From the records below, copy each line that has the word "Start" in it.
(Beginning of Dataset records)
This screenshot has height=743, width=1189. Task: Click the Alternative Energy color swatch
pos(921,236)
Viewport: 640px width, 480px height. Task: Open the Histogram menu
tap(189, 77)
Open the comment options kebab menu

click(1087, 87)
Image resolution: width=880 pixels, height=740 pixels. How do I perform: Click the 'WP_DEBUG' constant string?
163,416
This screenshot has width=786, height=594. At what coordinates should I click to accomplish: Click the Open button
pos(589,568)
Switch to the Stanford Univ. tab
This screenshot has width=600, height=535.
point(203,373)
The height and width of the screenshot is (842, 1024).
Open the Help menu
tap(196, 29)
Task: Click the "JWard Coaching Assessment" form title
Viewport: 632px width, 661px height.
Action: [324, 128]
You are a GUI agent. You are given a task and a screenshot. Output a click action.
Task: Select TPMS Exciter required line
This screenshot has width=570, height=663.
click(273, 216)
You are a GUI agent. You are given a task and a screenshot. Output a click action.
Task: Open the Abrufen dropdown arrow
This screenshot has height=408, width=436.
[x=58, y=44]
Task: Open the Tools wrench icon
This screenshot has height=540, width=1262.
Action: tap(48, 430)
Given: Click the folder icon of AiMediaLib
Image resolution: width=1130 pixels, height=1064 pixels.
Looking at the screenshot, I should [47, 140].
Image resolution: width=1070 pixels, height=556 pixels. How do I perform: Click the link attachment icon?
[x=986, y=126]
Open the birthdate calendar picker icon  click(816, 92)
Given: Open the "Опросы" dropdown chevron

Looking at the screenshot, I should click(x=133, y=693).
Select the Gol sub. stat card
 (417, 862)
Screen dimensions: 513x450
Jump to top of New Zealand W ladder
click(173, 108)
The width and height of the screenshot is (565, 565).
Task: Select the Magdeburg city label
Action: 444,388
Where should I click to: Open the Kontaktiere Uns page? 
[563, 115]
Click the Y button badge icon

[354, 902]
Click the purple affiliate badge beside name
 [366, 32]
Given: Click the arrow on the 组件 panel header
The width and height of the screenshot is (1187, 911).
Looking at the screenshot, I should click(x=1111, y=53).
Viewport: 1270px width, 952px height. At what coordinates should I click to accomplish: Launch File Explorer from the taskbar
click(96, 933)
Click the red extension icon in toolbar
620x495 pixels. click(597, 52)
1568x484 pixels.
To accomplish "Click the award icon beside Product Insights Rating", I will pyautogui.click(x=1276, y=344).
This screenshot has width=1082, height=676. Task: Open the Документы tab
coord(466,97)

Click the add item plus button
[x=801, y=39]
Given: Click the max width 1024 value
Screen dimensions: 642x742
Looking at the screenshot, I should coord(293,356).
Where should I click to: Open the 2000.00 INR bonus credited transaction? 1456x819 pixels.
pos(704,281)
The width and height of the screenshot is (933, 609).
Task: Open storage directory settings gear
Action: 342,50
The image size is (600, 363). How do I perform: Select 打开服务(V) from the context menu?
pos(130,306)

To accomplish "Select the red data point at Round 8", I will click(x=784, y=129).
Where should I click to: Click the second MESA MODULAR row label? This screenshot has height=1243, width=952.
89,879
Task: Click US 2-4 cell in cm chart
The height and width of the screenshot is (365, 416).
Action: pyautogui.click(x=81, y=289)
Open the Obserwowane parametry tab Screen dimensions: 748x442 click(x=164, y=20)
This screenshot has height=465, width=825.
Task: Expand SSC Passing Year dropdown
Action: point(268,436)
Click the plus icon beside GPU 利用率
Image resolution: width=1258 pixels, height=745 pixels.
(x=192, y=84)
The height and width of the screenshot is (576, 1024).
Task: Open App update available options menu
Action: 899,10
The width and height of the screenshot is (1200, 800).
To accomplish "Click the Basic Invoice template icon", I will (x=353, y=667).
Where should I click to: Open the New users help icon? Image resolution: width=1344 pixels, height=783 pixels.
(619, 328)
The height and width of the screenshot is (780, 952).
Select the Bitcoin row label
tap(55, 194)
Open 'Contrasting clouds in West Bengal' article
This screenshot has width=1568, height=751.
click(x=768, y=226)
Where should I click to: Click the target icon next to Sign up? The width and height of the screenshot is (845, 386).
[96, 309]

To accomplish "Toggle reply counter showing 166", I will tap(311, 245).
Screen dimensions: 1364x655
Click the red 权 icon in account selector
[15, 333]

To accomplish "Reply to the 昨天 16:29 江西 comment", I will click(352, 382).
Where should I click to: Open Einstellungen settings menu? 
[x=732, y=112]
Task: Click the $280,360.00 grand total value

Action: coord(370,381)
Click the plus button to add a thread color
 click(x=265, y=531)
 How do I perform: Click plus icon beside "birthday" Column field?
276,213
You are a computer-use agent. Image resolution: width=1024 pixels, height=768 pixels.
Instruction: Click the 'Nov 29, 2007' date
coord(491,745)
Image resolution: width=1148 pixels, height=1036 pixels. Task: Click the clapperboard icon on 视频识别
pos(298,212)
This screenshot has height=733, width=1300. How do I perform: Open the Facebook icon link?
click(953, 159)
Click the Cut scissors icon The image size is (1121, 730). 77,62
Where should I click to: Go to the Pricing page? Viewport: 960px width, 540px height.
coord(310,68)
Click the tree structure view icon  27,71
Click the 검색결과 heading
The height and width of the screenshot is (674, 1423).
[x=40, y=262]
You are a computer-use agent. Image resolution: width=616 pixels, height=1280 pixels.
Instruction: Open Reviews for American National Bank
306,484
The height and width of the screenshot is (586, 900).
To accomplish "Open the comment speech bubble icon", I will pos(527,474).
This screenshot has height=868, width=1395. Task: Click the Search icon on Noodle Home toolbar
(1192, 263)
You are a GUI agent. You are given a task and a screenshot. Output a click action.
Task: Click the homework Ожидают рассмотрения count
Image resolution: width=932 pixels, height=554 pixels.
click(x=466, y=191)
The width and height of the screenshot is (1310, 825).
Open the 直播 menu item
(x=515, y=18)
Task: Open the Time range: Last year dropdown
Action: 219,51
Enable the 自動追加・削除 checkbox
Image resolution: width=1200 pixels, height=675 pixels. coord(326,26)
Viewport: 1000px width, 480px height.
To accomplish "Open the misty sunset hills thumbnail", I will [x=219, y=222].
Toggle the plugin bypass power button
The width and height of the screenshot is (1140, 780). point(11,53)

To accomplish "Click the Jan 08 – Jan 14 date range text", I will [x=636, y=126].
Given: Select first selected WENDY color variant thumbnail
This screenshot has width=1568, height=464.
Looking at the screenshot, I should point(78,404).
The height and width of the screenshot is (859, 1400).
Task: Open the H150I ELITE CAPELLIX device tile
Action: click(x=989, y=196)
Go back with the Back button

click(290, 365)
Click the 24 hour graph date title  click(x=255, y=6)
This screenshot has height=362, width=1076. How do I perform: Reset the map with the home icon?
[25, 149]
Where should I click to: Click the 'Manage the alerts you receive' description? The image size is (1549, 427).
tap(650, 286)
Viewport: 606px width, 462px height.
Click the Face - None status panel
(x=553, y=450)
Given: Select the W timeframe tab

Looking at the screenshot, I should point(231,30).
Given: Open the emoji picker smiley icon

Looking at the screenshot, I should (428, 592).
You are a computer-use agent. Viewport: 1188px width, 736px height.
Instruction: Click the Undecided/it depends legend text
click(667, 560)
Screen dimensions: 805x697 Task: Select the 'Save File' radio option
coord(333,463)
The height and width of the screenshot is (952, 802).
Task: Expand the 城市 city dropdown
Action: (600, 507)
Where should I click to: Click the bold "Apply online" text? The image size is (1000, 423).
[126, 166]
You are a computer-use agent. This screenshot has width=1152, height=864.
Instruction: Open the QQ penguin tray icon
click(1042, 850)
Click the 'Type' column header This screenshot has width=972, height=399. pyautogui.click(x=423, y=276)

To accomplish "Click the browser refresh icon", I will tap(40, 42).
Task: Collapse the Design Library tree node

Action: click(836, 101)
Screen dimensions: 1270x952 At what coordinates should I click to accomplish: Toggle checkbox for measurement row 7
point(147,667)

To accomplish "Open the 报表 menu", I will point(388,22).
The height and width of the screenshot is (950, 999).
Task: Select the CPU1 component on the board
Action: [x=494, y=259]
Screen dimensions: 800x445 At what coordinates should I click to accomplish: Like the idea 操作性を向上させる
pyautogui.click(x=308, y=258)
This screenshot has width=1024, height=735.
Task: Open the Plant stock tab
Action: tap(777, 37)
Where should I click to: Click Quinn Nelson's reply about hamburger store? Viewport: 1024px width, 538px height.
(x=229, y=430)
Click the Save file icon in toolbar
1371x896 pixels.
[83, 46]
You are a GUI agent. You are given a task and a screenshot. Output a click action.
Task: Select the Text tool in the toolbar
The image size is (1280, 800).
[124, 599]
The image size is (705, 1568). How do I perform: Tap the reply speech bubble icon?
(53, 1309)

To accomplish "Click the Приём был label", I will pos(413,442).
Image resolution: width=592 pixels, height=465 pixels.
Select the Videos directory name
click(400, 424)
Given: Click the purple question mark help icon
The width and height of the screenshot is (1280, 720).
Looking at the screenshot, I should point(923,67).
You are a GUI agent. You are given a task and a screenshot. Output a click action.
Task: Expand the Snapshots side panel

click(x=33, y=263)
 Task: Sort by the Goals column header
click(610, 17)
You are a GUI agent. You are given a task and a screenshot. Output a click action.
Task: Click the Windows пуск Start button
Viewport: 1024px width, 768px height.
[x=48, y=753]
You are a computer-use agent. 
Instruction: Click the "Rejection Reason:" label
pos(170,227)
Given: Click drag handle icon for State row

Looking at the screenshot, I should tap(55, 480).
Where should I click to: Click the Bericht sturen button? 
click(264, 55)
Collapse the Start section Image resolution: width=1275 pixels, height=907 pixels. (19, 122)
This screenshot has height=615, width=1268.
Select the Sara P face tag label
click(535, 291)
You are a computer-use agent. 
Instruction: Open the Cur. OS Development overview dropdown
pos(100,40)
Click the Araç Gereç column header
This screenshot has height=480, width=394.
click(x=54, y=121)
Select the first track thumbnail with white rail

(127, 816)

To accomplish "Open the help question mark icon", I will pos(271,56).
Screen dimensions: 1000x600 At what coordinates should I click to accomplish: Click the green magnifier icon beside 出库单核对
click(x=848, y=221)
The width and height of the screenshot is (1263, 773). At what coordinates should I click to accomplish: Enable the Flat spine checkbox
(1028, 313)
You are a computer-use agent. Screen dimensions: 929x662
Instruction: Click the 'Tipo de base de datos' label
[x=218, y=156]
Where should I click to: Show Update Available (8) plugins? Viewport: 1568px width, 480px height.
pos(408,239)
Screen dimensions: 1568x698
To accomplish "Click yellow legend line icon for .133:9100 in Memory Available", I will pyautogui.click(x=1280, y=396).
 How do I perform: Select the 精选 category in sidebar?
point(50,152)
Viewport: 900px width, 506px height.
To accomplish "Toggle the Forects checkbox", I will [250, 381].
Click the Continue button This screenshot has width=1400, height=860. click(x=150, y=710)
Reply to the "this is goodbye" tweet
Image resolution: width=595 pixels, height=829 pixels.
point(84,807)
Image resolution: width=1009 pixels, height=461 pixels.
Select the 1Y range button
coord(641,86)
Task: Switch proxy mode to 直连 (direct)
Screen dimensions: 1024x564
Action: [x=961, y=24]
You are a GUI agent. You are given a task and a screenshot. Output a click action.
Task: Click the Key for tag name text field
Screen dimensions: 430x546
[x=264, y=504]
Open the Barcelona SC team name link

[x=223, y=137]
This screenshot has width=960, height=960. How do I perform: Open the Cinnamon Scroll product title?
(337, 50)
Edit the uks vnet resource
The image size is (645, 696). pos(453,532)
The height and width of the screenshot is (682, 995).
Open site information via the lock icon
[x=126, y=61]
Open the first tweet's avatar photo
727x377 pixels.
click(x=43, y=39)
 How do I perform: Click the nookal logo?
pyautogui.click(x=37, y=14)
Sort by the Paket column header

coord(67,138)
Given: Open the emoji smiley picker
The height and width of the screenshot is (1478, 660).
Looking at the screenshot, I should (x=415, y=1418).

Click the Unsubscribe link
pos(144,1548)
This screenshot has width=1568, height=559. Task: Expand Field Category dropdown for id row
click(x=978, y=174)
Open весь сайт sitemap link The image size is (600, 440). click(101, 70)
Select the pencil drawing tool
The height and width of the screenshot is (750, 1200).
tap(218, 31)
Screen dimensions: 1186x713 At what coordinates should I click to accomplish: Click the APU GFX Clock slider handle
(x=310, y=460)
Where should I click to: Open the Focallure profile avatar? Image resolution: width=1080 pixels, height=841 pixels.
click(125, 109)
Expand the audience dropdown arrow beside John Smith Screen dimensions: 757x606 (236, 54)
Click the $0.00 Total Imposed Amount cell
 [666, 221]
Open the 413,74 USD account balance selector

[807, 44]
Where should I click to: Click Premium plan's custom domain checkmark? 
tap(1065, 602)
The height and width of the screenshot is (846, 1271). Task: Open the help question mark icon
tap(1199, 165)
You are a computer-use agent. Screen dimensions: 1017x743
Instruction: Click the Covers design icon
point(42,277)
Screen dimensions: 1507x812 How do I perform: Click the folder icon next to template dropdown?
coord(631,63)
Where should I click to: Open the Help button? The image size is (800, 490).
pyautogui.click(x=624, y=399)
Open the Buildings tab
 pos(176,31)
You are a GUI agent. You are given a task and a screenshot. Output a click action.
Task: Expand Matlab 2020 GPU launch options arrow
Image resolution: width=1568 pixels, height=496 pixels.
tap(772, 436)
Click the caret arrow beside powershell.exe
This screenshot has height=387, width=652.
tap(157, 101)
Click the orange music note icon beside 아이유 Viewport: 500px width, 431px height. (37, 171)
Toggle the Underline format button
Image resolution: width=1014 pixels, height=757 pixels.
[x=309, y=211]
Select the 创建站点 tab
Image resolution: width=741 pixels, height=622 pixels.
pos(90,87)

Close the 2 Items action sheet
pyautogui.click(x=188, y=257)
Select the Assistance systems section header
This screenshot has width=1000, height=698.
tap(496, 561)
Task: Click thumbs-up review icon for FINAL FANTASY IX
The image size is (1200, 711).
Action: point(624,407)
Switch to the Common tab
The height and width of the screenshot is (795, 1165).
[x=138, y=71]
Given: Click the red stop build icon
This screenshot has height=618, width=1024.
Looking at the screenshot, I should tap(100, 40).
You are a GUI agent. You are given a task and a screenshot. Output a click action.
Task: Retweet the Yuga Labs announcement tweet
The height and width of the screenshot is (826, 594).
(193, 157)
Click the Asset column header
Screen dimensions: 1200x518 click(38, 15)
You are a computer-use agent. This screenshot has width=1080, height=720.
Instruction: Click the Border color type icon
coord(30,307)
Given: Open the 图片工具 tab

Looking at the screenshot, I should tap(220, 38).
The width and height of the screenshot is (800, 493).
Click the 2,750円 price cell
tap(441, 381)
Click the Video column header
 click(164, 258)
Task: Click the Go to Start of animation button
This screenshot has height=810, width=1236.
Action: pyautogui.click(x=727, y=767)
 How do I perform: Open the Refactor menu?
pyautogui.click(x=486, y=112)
(End of Dataset records)
● Response to this task:
Task: Click the Windows пуск Start button
Collapse the Start section Image resolution: width=1275 pixels, height=907 pixels. (19, 122)
Task: Click the Go to Start of animation button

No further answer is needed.